It’s true that I always wanted to have two children. I’m not sure why that is or how the notion of how many kids one wants to have comes into focus, but that is how I thought it’d be. It’s likely a matter of finances and since public school isn’t an option where we live, I must have felt somewhat constrained by the high cost of living in So CA.
During my struggle with infertility, I saw the family I hoped for with my mind’s eye. I held on to a feeling of contentment that I thought I’d have, mothering two children. I caught glimpses of what I thought our family life would be but they were so fleeting that when I blinked they were lost. It is very hard to hold onto that which hasn’t come to be for very long.
And now, I’m struck over and over, daily for sure, with an almost feeling of deja vu, only it’s not so much repeating something I may have lived before, but something I longed to live. When I acknowledge it happening, I call it a what it’s all about moment.
Because of my husband’s work schedule and the need for young children to eat early, we don’t always eat together but we try to (even if that means I feed the kids but we’re still hanging out at the table when my husband gets home and he eats while we catch up on the events of the day) and when we are all seated around our table, bantering about his day or our son’s day or what Baby G did, it’s a what it’s all about moment.
Or, when I’m making weekend breakfast, maybe scrambled eggs, bacon, and toast, and my older son and husband are setting the table while the baby is crawling around the kitchen floor, I’ll turn and see things as they are unfolding and think, this is what it’s all about.

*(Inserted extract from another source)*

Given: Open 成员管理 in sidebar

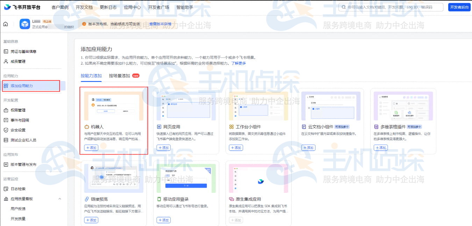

Or, when I need a quick minute to wash dishes or fold laundry or take the trash out and I ask my older son if the baby can join him in his room for a bit (we have this little chair with a tray that contains him) and I overhear him singing to his brother or reading him a story or explaining the Lego he is building, that’s what it is all about.
Or, like last weekend, when we went to play mini-golf with some friends and they invited us over for dinner afterward, and we were following them back to their house and my older son was looking at their van ahead of us and said, “they’ve got a family of 4 just like us”, that is what it’s all about.
Or, like today, when the sales girl at the MAC counter at the new Bloomingdale’s was commenting on how adorable Baby G was and she asked if he was my first to which I replied no, I have an older son who’s in school, and she said, ‘you’re lucky’ and I think to myself she has NO idea how true that is, that’s what it is all about.
Or, as I’m planning Christmas gifts and I get to not only discuss with my older son what he might like and why, but I get to think of filling two stockings, buy Baby G some things from Santa, AND get to plan a first birthday party again. That’s what it is all about.
Or, when we’re in our backyard and I’m pushing a very contented baby in his swing and his big brother comes over wanting to push him and stops the swing long enough to plant a kiss on his baby brother’s forehead, that’s what it is all about.
Or, when we’re at the park and my older son is circling the path on his bike while my husband watches him and I am pushing Baby G in a bucket swing and there we are, all together at the park, that is what it is all about.
Or, it can be something as mundane as washing the boys clothes, which I do together in one load, and then folding them while they are still warm. There are two stacks of children’s cloths, the first of which I will put away in the baby’s room and the second of which I’ll put away in my older son’s room. Two children’s bedrooms each with their own things, that’s what it’s all about.
There is immense and deep-boned gratitude in my daily life as we live the embodiment of the dream of our family. I think about those I know IRL and URL who are struggling to have their first or build or complete their families in the face of an infertility diagnosis. That something that comes so easily to 90% of the trying to conceive population should be fraught with such difficulty for the rest of us is unfair to the nth degree. If you are in the trenches and you can stay the course, do so, for you, too, should have your what it’s all about moments.